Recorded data
....................
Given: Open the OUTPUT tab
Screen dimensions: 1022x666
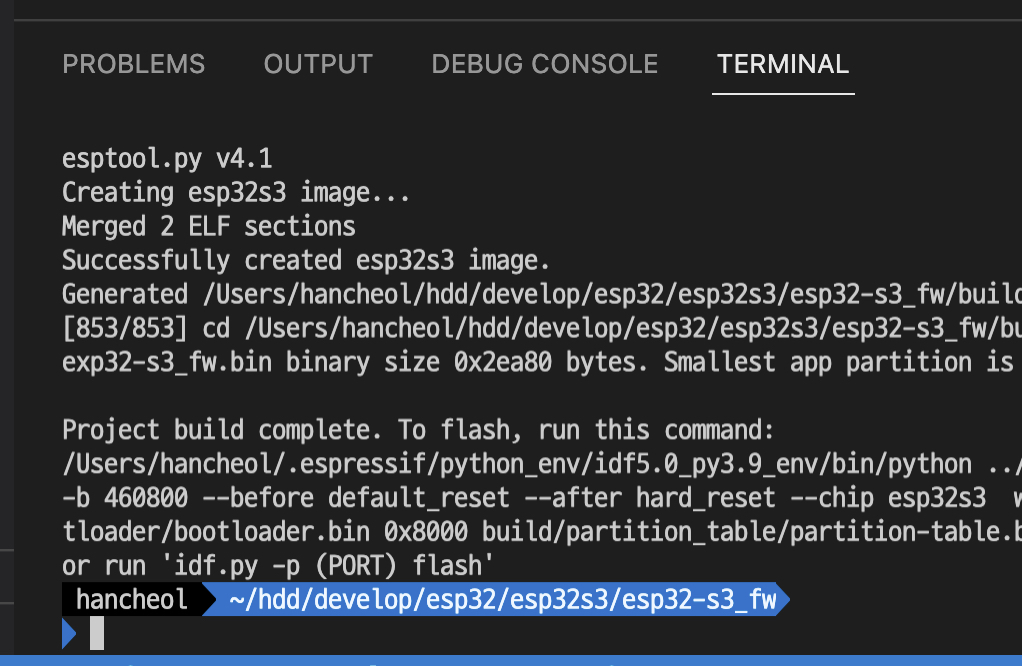Looking at the screenshot, I should 318,65.
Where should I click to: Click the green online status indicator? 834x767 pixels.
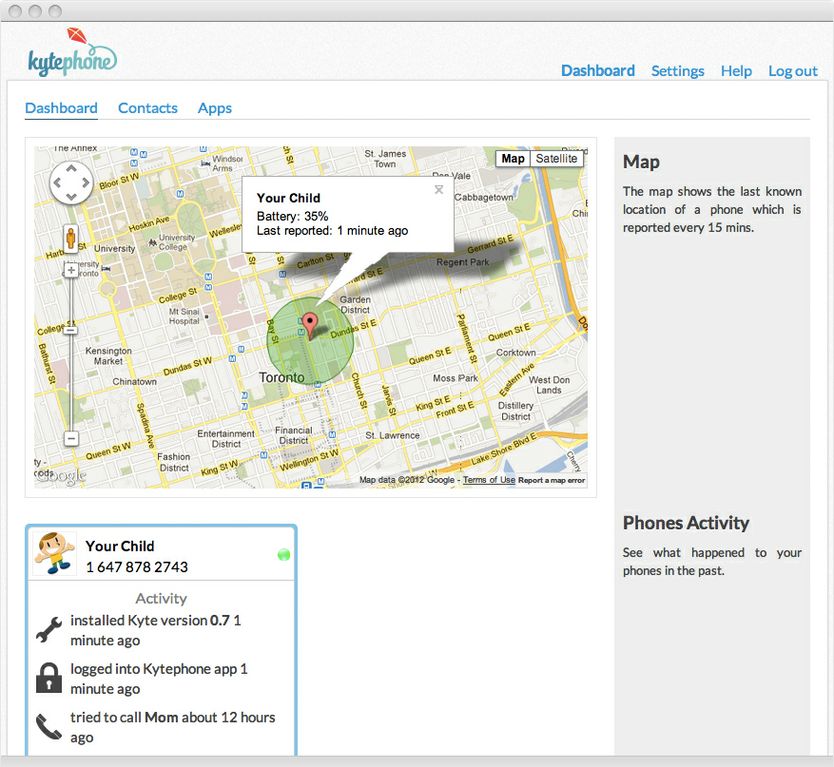coord(283,555)
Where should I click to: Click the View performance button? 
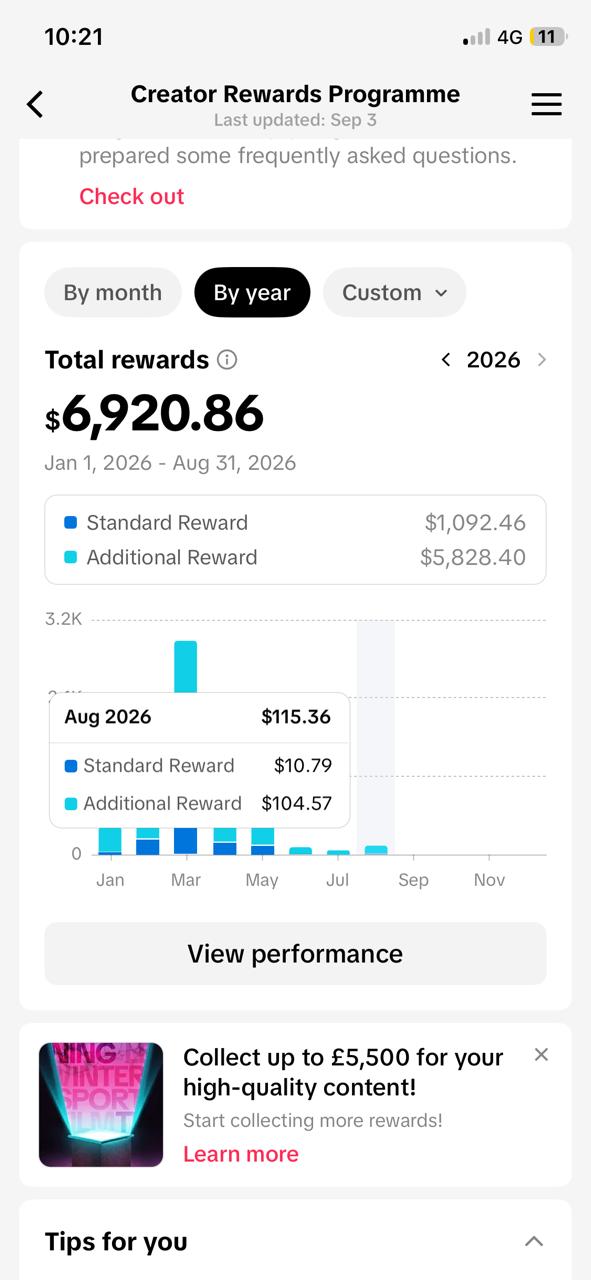pyautogui.click(x=295, y=954)
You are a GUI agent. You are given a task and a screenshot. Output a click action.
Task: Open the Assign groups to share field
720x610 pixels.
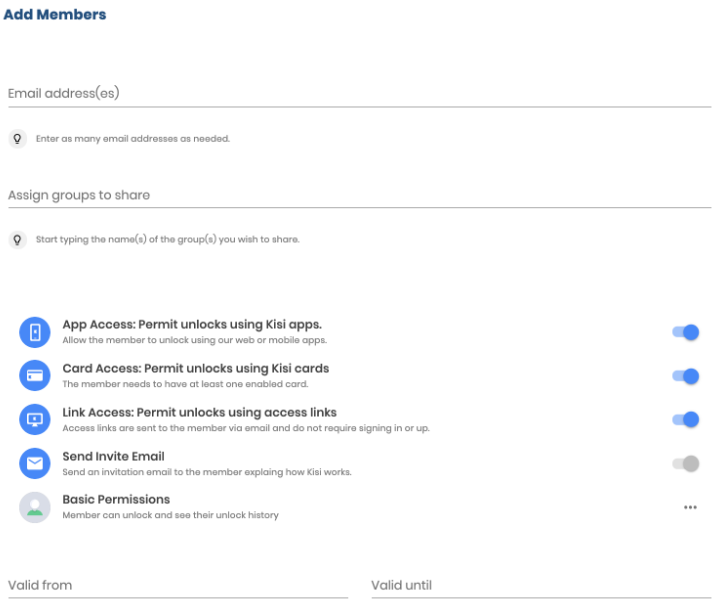click(x=360, y=196)
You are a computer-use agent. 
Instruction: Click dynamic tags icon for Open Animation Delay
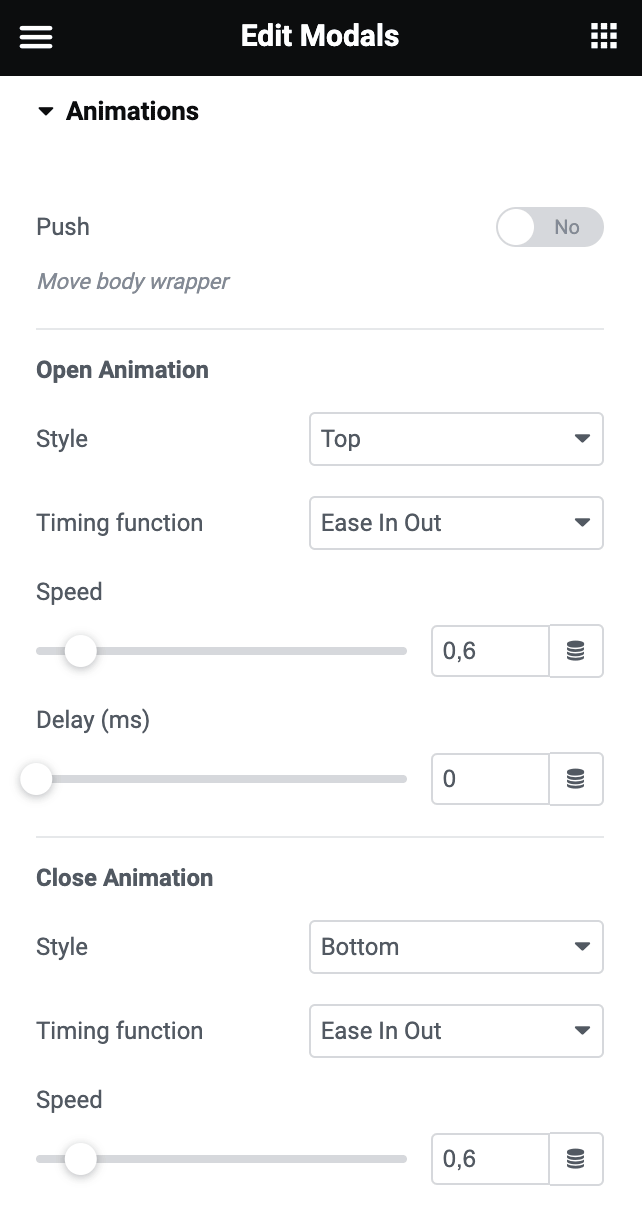coord(576,779)
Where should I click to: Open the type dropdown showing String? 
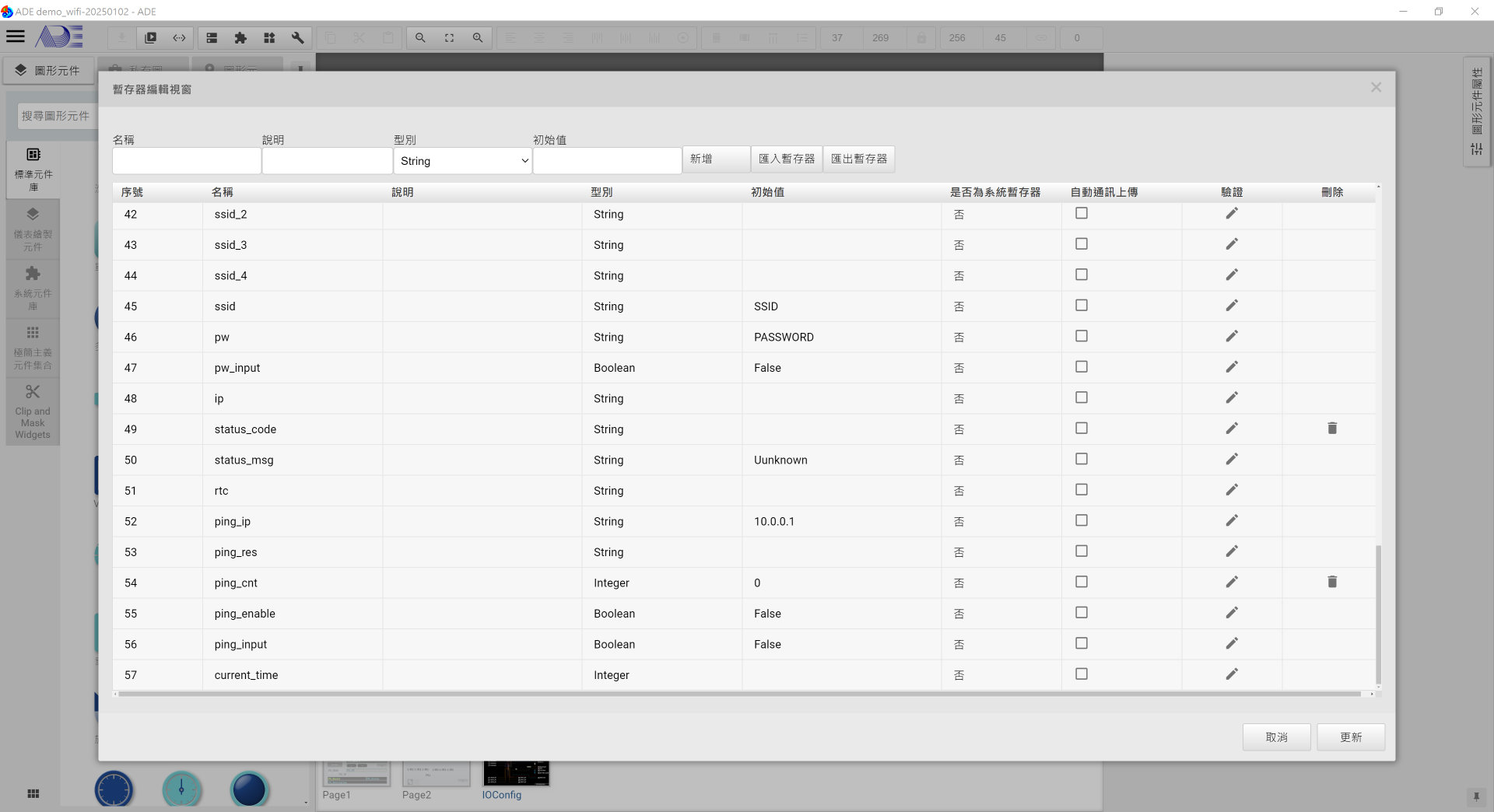pos(463,161)
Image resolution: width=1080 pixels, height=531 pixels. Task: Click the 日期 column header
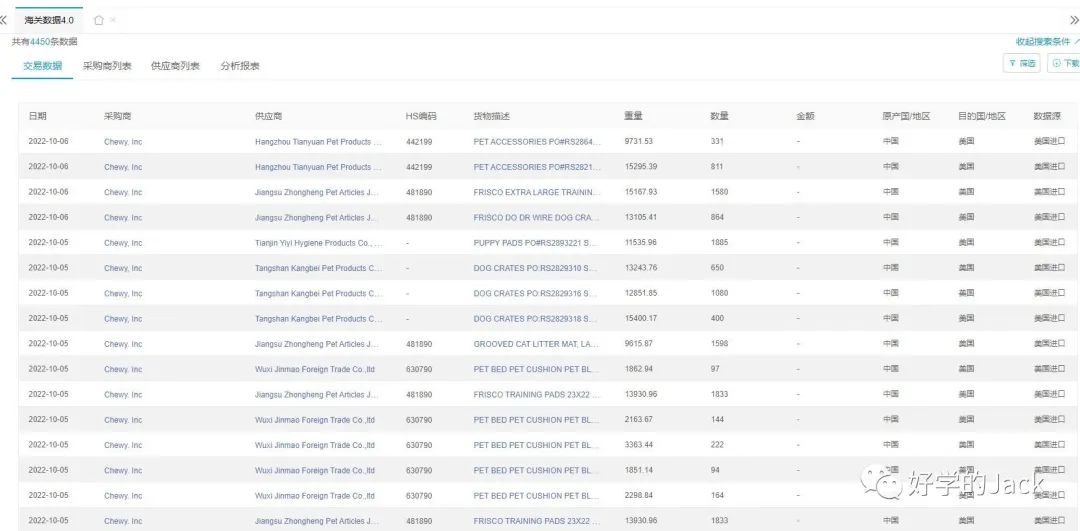pos(37,116)
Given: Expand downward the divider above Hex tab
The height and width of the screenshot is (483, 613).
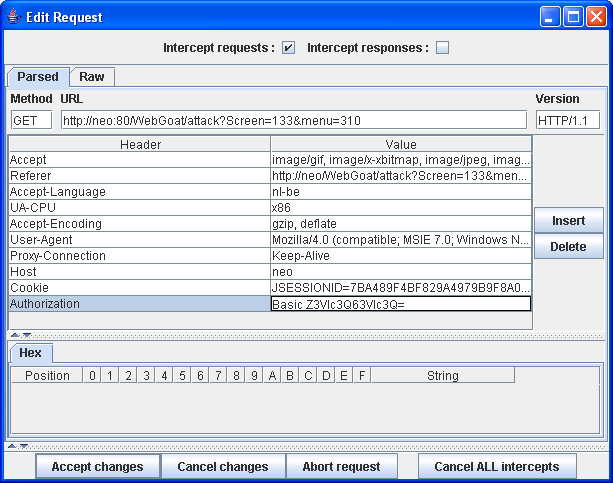Looking at the screenshot, I should (x=26, y=335).
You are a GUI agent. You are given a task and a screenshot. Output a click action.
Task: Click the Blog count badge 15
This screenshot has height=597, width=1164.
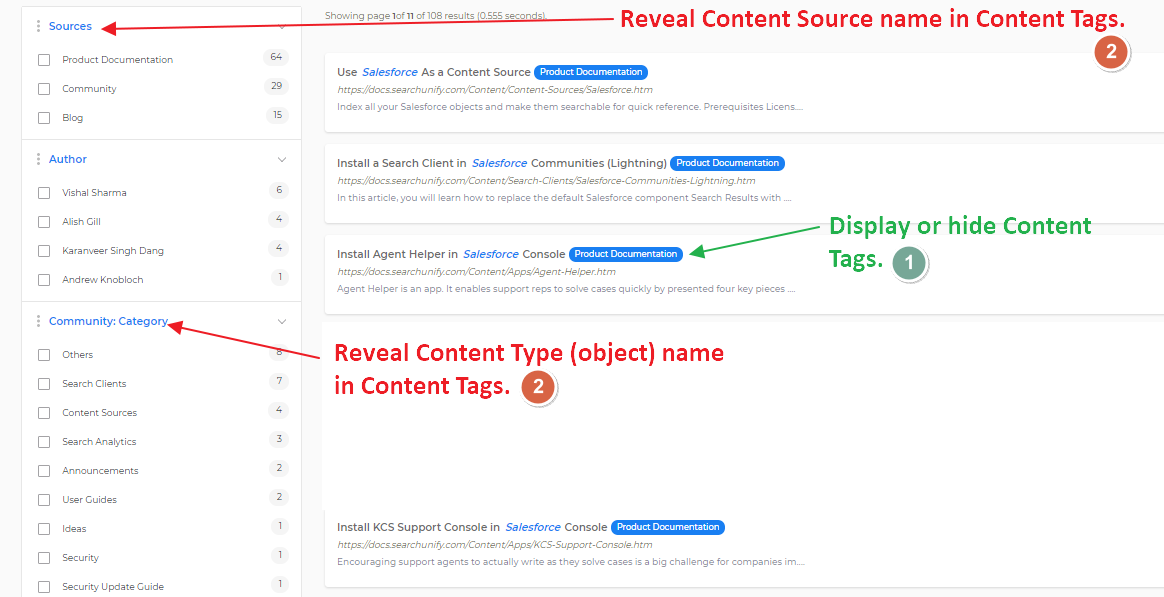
....................
# Work request
Your copy should hold exactly the lines from the one that contains "Given: Expand downward" through the final line of the data, both ends included, and no pictures.

# Exercise solution
Given: Expand downward the divider above Hex tab
The height and width of the screenshot is (483, 613).
Looking at the screenshot, I should (x=26, y=335).
You are a GUI agent. You are given a task and a screenshot. Output a click action.
Task: Click the Blog count badge 15
This screenshot has height=597, width=1164.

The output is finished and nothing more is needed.